Animating the Private Lives of Artists
Santa Barbara Museum of Art Spotlights Creative Couple Cassandra C. Jones and Mikael Jorgensen
Navigating the wobbly tightrope between the artistic and the domestic life is frequently the subject of great art (see current exhibition Scenes from a Marriage: Ed & Nancy Kienholz), and in Santa Barbara Museum of Art’s recent Couples series featuring Cassandra C. Jones and Mikael Jorgensen, it was also the subject of a great conversation.
Jones, a remix visual artist who uses digital images to create often humorously reflective large-scale pieces, and Jorgensen, the Grammy Award–winning keyboardist for the alt-rock band Wilco, spent the first chunk of the night reflecting on their separate artistic practices.
As the son of recording engineer Joe Jorgensen (according to his obituary in Variety, he worked on albums for Frank Sinatra and Engelbert Humperdinck), Jorgensen said he developed a love of both music and technology at an early age, and “while other kids were out smoking and watching The Wall, I was at home keeping it real on the computer.” He met Wilco founder Jeff Tweedy 21 years ago and joined the band soon after that.
Jorgensen also shared some fascinating video footage from Quindar (named after the ubiquitous “beeps” heard in NASA’s audio transmissions), a collaboration with James Merle Thomas where the duo took the NASA Audio and Film Archives and remixed them into an LP and live musical performances accompanied by an immersive, responsive videos.
Sharing a taste of her “collage work that looks like wallpaper installations,” Jones kicked off her portion of the presentation with slides of the cheeky, thought-provoking “Good Cheer,” a 2005 installation composed of snapshots of cheerleaders performing routine stunts that flaunt their briefs, which she described as having the “combination of family values and pornography all in one image.”
Jones, who went on to develop an ongoing residency at the Taft Gardens and Nature Preserve in Ojai (the town where they live with their two sons), in addition to prior residencies in Germany, Canada, and the Czech Republic, as well as installations and exhibitions around the country, said that “Good Cheer” was the piece that really started her career.

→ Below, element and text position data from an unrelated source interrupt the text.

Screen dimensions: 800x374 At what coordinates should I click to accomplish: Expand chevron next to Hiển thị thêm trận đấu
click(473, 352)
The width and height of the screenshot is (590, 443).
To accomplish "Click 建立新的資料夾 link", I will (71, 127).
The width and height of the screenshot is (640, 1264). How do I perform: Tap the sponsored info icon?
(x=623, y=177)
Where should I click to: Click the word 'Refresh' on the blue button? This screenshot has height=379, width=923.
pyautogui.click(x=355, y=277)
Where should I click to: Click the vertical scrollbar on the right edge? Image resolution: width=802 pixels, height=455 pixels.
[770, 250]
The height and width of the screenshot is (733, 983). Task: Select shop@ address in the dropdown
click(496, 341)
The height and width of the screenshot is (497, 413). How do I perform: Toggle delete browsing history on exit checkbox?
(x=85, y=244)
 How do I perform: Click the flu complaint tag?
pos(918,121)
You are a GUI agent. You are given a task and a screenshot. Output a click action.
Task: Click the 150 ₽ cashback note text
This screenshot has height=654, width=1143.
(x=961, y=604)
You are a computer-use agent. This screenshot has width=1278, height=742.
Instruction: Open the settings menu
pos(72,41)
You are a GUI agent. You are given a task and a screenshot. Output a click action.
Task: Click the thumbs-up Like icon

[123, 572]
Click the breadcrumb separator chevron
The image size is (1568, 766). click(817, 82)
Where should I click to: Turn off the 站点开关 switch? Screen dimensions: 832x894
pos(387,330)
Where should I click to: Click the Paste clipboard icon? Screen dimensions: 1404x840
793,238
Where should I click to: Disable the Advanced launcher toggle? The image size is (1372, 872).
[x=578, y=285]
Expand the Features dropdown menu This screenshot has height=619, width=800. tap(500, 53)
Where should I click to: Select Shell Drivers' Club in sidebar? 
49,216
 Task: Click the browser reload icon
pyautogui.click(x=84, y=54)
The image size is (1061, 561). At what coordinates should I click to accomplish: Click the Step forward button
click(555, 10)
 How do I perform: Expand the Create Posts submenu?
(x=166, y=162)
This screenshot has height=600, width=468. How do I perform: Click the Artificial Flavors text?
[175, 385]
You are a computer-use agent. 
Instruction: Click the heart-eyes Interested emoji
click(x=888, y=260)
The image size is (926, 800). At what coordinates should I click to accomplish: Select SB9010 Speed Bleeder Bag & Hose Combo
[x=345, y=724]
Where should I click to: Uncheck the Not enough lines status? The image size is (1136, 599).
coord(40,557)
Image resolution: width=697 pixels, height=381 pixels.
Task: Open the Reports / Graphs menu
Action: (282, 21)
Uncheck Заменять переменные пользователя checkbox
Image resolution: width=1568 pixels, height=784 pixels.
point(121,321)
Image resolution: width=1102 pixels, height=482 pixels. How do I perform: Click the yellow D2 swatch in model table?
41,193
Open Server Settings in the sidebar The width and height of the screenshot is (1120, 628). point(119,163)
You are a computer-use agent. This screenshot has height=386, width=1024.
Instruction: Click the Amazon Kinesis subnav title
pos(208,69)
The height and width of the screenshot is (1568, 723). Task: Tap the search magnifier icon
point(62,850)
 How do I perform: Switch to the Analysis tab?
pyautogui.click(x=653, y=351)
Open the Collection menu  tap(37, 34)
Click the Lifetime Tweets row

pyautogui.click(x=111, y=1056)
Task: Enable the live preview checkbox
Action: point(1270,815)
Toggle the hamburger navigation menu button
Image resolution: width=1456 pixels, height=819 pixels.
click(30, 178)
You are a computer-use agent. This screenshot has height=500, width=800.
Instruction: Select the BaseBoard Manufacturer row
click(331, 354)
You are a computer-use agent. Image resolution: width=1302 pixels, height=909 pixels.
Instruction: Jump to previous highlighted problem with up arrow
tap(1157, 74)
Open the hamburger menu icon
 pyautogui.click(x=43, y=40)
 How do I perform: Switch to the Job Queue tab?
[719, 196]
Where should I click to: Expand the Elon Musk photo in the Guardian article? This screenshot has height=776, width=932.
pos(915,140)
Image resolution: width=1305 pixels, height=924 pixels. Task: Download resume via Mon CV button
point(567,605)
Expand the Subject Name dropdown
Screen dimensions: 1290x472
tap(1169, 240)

She shared work from several projects, including an intriguing series Forever Temporary, inspired by massive area wildfires in 2017 and the subsequent question of what was in the ash on the hills after the Thomas Fire. “All the things that people had bought over years that were reduced to the tiniest fragments,” said Jones of the cactus-like forms she created that were inspired by the rubble and regrowth and the notion that those tiny fragments of ash were absorbed into the soil and will be with us forever.
In addition to their individual practices, the couple enjoys teaching together in what Jorgensen described as “a psychedelic free-for-all.” They work with students (locally at Oak Grove and Thacher Schools — they shared a highly entertaining sampling of kid creations) to teach them how to animate images and remix video and music.
Other than teaching together and family life, they don’t often collaborate officially, “but I don’t think there’s anything we’ve ever worked on that we’re not sharing with each other,” said Jones. An amateur photographer, she said that Jorgensen created most of the images she uses in her collage work these days.
As for advice to other creative couples, Jones offered, “Make sure you have this agreement … our careers pretty much come first. I mean, our kids come first, but beyond that, beyond their health and well-being, if I have a show coming up, Mikael’s like, ‘Go to your studio and do that.’ If he’s got a tour coming up, I say, ‘Go do that.’”
Home for an extended period of time during the pandemic for the first time in their relationship, Jorgensen described that period as a bit of creative reorganization and reawakening for him. Part of what came out of that reevaluation time is a new project he’s working on, a documentary about musician Bob James, who has the distinction of having recorded more than 50 solo records and being the second-most sampled artist in the world of hip-hop, behind the legendary James Brown.
Jones said, “For the most part, our common goal is that everyone gets their work done. And we’re in full support, no matter what, even if it’s not something we’re getting paid to do. It’s still all working toward whatever it is that’s our goal.”